Le migrazioni sono il riflesso di quanto accade in Africa, nel Medioriente e in Asia. Dalle guerre alle feroci dittature, alla crisi economica, ai cambiamenti climatici. L'analisi dei numeri - spiega Cristina Molfetta - è illuminante. «Nel 2014 su 170.081 migranti arrivati in Italia, 120.239 dei quali sono sbarcati in Sicilia, i siriani sono 42.425 e gli eritrei 34.329. Nessuno - aggiunge - si muove dal proprio Paese a cuor leggero. Per farlo deve avere motivi importanti, gli stessi che sarebbero nostri se ci trovassimo nelle loro condizioni. Il Mondo è di tutti. E tutti cerchiamo pace, futuro, speranza, salute. Non si risparmia non accogliendo. Quale eredità lasceremo a chi verrà dopo di noi? ».
Le grandi speranze suscitate in Occidente dalle "primavere arabe" sono ormai scemate e le migrazioni - per i conflitti che ne sono scaturiti, unica eccezione la Tunisia - ne sono la conseguenza. L'Islam incompatibile con la democrazia? «Occorre - sostiene Andrea Riccardi - evitare semplificazioni. L'Islam non è compatto. E' fatto di storia, di popoli e di culture diverse l'una dall'altra. De Gaulle lo aveva già capito nel 1944: "Rinunciamo, disse, alle idee semplici e accettiamo la complessità araba". E allora insisto: apriamo gli occhi. Lo scontro è all'interno del mondo musulmano e il fondamentalismo lo accentua e lo radicalizza. Sono più i musulmani uccisi da altri musulmani che i cristiani uccisi dai musulmani. Questa è la realtà. I fondamentalisti confondono Cristianità con Occidente e il nemico dei crociati, dicono, è il califfo dell'Islam. La guerra è tra i musulmani, anche se tocca gli occidentali. Ma in ogni caso, evitiamo le soluzioni militari perché, lo sappiamo dall'esperienza dell'intervento in Iraq, non producono pace ma una eternizzazione dei conflitti».

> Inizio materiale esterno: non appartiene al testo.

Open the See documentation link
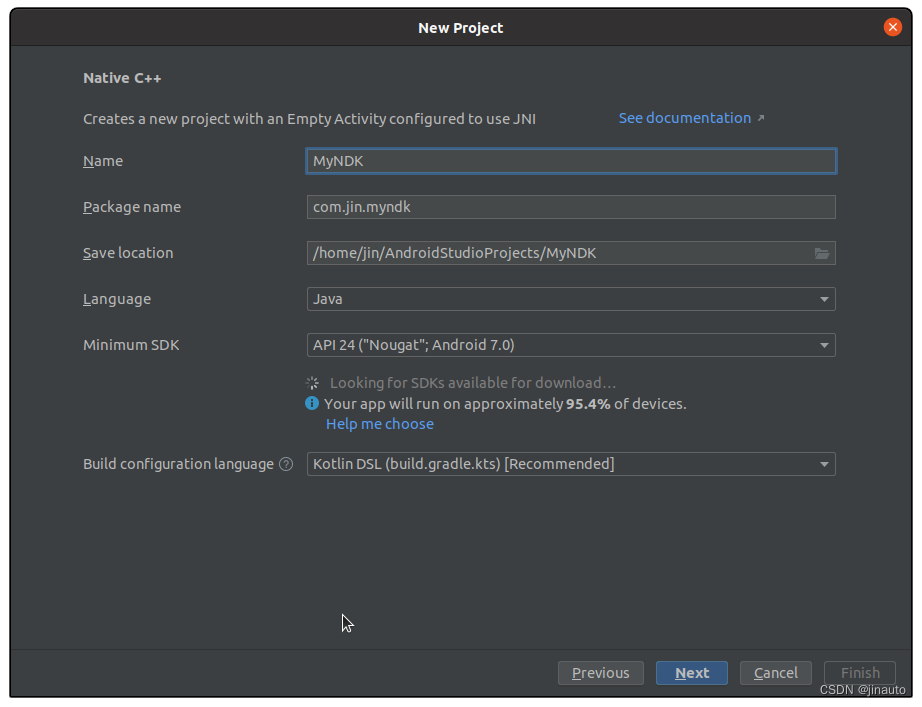pos(684,118)
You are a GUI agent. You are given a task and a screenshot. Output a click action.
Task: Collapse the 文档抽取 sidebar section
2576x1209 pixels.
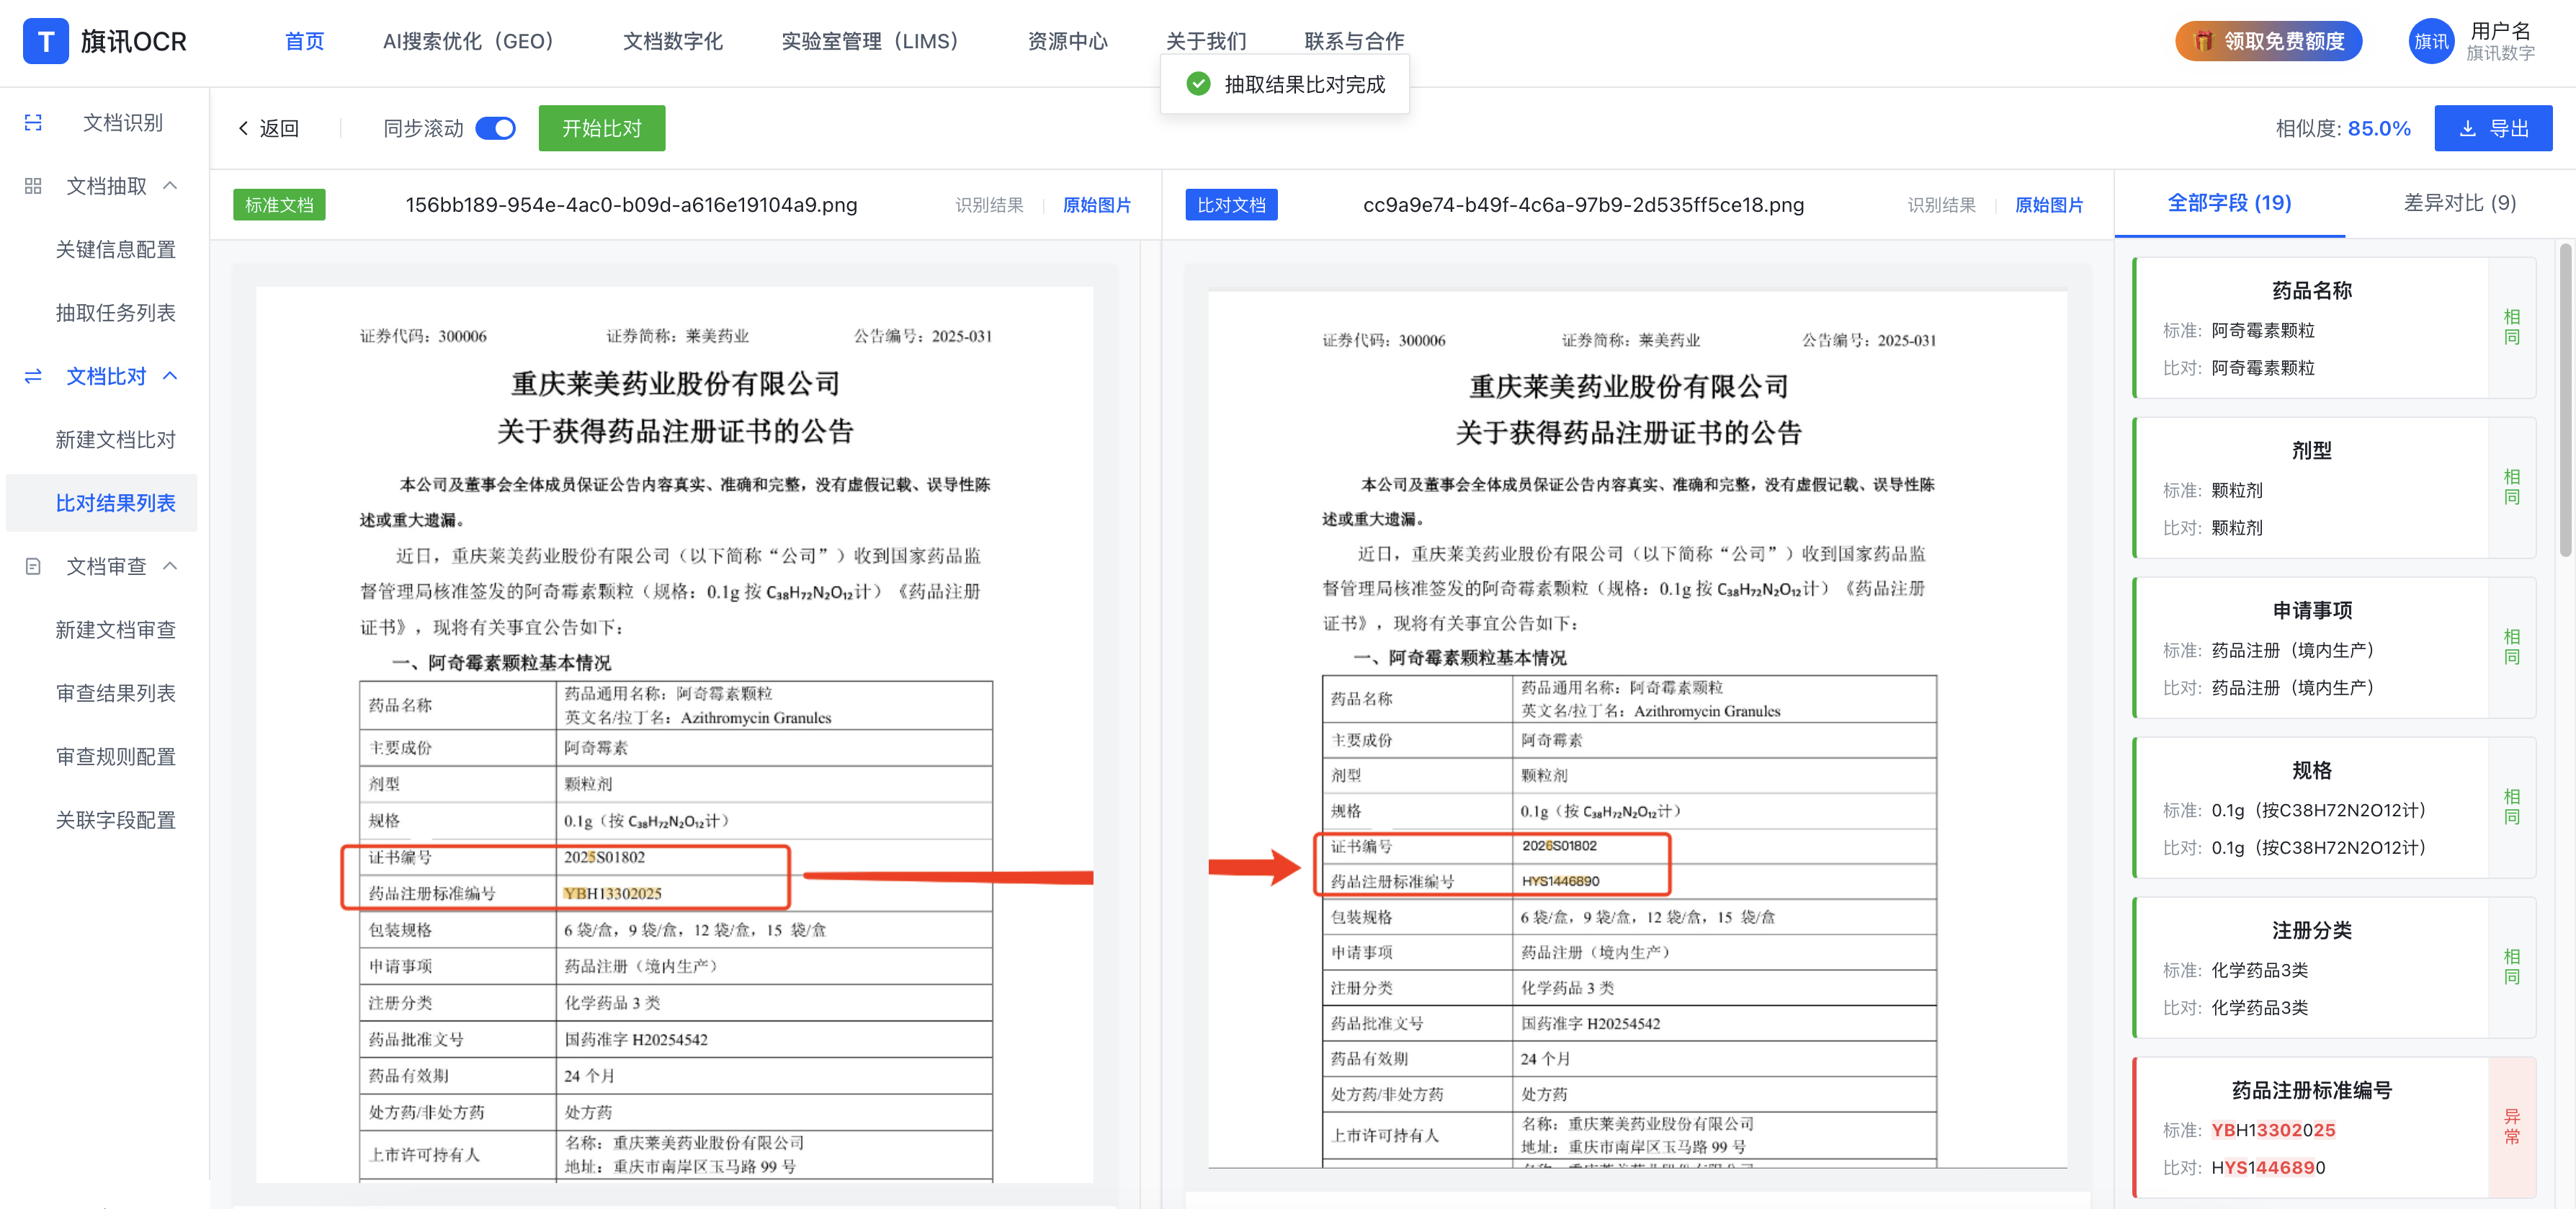tap(170, 186)
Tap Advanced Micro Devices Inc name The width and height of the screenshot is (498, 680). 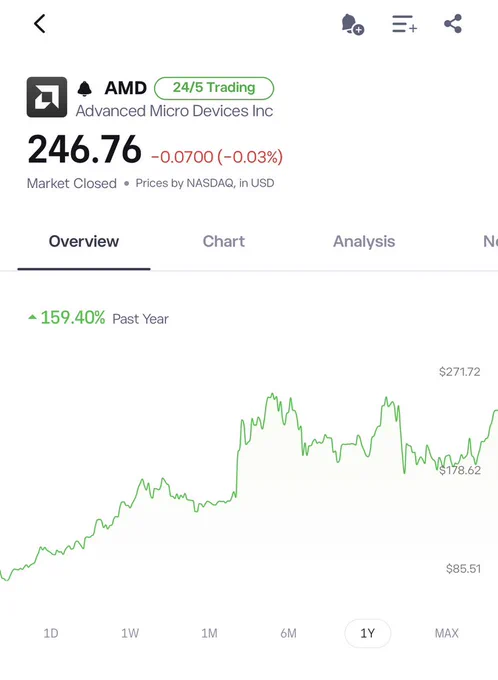(174, 111)
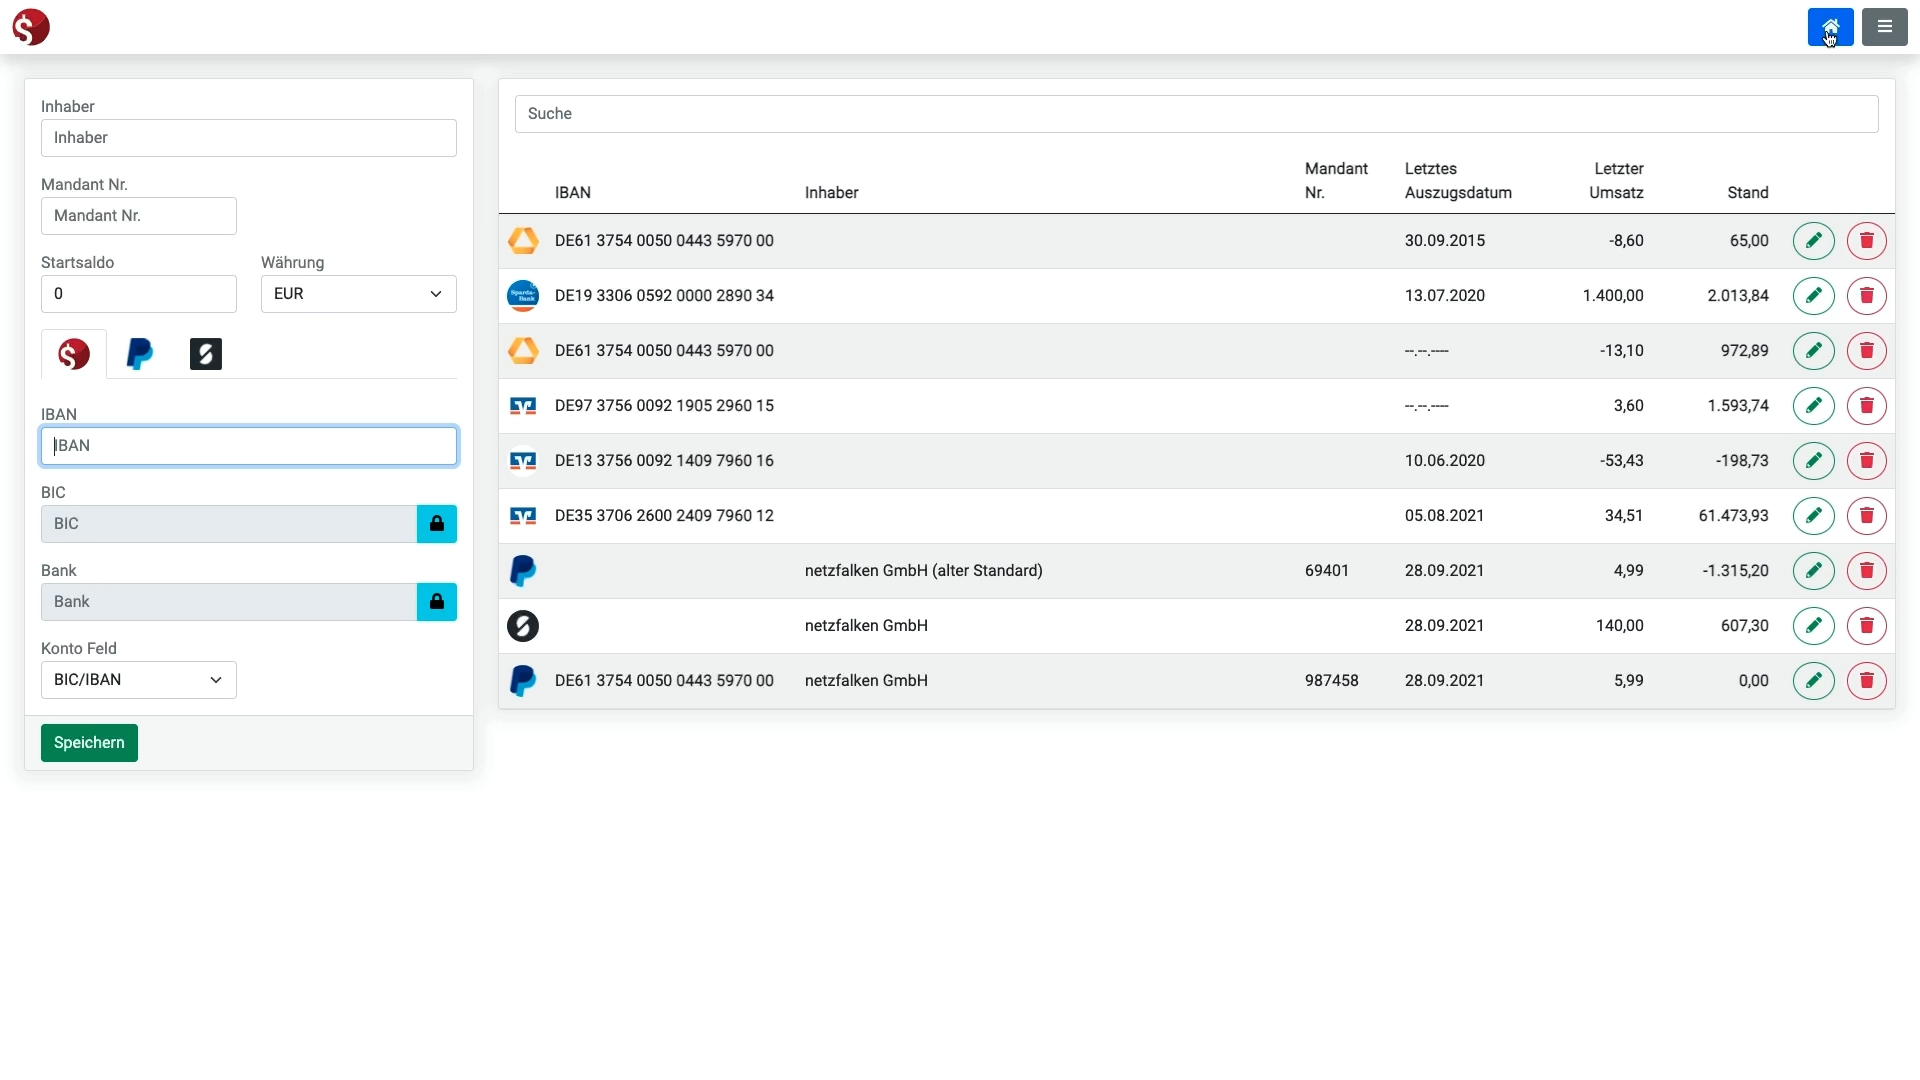
Task: Toggle the Bank field lock button
Action: point(436,602)
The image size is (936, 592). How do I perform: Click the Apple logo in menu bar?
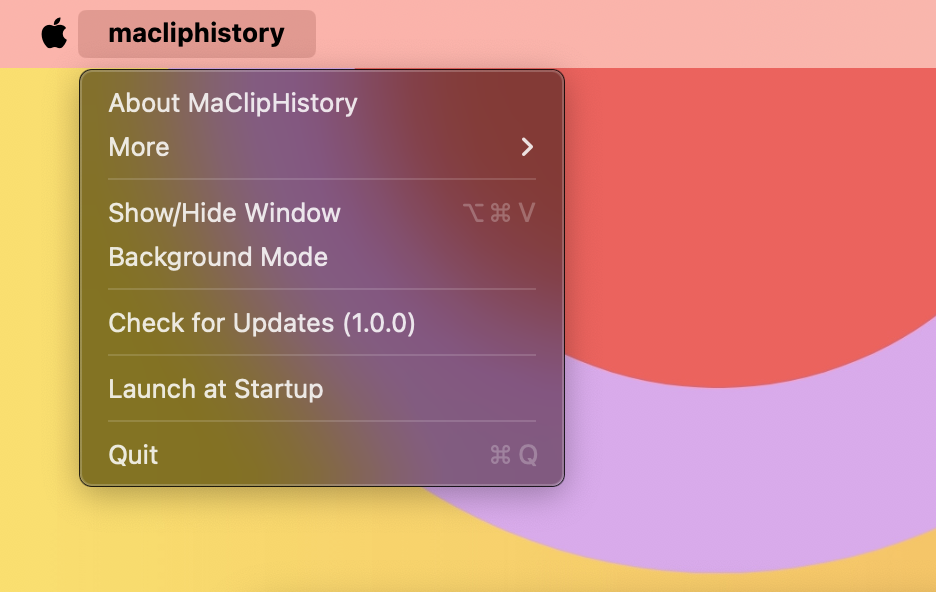pos(54,32)
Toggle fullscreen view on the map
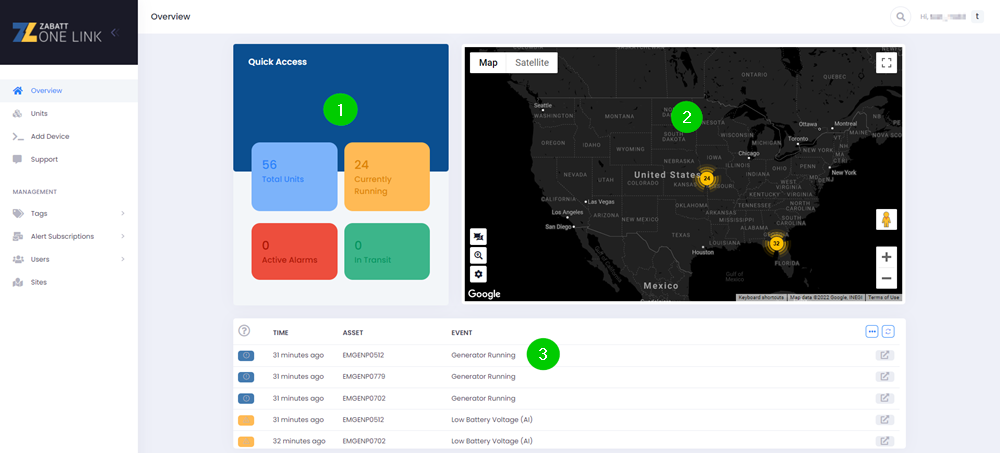The height and width of the screenshot is (453, 1000). [886, 63]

Che fare? «Portare la pace in Siria - risponde Riccardi - perché questa guerra è la madre di milioni di profughi in cerca di salvezza e di conflitti a catena che rischia di coinvolgere tutti i Paesi mediorientali. Il problema dell'immigrazione non si può fermare se non si riporta la pace in Medio Oriente e nelle aree di crisi dell'Africa e dell'Asia. La risposta alle nostre fragilità e al timore del contagio fondamentalista in Europa certo non è Marie Le Pen».
«Il Mediterraneo - osserva padre Bartolomeo Sorge - oggi è una frontiera politica e culturale e con lo sbarco del fondamentalismo in Libia e in Egitto rischia di diventare un luogo di conflitto. Premesso che il fenomeno migratorio, seppure pieno di rischio, offre comunque opportunità, allora il nostro impegno è trasformare il Mediterraneo da cimitero in ponte tra civiltà diverse che si affacciano sullo stesso mare. Il Mediterraneo apre un mondo futuro all'umanità. Il pugno di ferro non serve a nulla. Occorre un nuovo umanesimo concreto, con un'anima e un cuore caldo, con una grammatica etica che è uguale in ogni parte del mondo e che si basa sulla dignità dell'uomo e sulla solidarietà. Siamo obbligati a vivere uniti rispettandoci diversi. Le culture sono nate per fecondarsi reciprocamente, senza omologazione né marginalizzazioni. Il nuovo umanesimo è un sogno? I sogni ad occhi aperti cambiano il mondo».

TUTTE LE CIFRE Gli immigrati sbarcati in Italia nel 2014 sono stati 170.081. Di questi 120.239 sono arrivati in Sicilia. Suddivisi per nazionalità 42.425 provenienti dalla Siria (dei quali circa 500 hanno presentato domanda d'asilo politico); 34.329 dall'Eritrea; 9.908 dal Mali; 9.000 dalla Nigeria; 8.691 dal Gambia; 6.017 dalla Palestina; 5.756 dalla Somalia; 4.933 dal Senegal; 4.386 dal Bangladesh; 4.095 dall'Egitto. I minori non accompagnati, sempre nel 2014, sono stati 14.300, di cui 3.700 si sono "persi", nel senso che si sono allontanati facendo perdere le loro tracce dopo lo sbarco, e 729 accolti nello Sprar, il Sistema di protezione per richiedenti asilo e rifugiati. All'1 gennaio 2014, in prima e seconda accoglienza erano presenti circa 66.000 degli arrivati, 9.638 nei Cda, Cara e Cpsa (4.200 dei quali in Sicilia); 35.516 nei centri di accoglienza temporanea: 5.504 in Sicilia (4.000 a Mineo); 4.347 in Lombardia; 3.708 in Campania; 2.804 in Lazio; 2.648 in Emilia Romagna. Infine, 20.319 in diversi progetti: 4.791 in Lazio; 4.209 in Sicilia; 1.948 in Calabria; 1.882 in Puglia; 1.155 in Campania.